START DATA LISTING

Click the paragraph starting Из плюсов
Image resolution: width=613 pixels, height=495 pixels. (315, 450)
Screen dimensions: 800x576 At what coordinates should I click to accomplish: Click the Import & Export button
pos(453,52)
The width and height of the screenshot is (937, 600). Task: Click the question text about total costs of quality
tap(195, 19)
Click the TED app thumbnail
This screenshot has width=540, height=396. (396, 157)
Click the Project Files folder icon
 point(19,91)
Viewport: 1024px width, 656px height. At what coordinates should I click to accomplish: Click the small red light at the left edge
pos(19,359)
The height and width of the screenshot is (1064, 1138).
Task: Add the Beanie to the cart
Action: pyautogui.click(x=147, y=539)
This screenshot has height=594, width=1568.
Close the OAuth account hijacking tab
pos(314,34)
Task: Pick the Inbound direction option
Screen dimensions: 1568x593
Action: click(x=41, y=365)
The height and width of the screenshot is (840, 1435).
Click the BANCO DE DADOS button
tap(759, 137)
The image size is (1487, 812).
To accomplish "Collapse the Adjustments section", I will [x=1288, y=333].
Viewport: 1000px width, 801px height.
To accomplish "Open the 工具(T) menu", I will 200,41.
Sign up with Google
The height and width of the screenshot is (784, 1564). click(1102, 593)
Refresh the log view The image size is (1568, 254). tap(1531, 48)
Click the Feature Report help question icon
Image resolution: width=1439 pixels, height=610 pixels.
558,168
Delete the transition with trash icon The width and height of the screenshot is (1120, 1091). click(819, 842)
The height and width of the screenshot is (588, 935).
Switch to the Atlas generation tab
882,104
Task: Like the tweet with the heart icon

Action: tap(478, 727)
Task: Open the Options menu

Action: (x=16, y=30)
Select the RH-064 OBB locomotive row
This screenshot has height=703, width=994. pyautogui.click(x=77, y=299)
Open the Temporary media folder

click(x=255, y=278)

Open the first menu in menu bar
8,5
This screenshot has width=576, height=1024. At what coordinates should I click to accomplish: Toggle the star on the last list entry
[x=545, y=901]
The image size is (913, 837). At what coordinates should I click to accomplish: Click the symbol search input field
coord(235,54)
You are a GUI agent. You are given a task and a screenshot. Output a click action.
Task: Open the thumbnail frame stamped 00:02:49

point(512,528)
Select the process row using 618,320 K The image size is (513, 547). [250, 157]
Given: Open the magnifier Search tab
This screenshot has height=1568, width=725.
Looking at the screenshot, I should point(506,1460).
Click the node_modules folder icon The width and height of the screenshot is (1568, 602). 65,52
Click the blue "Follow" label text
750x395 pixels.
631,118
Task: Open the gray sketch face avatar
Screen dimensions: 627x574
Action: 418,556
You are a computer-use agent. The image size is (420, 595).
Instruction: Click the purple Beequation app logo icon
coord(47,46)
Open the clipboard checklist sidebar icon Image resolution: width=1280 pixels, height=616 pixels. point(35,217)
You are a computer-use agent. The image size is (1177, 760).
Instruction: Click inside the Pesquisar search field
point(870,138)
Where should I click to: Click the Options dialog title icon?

END DATA LISTING

Wherever the string "computer" occurs in the records, copy the line it is in.

#### [TASK SOLUTION]
You are a computer-use agent. The image size is (420, 595).
You are a computer-use agent. The image size is (1177, 760).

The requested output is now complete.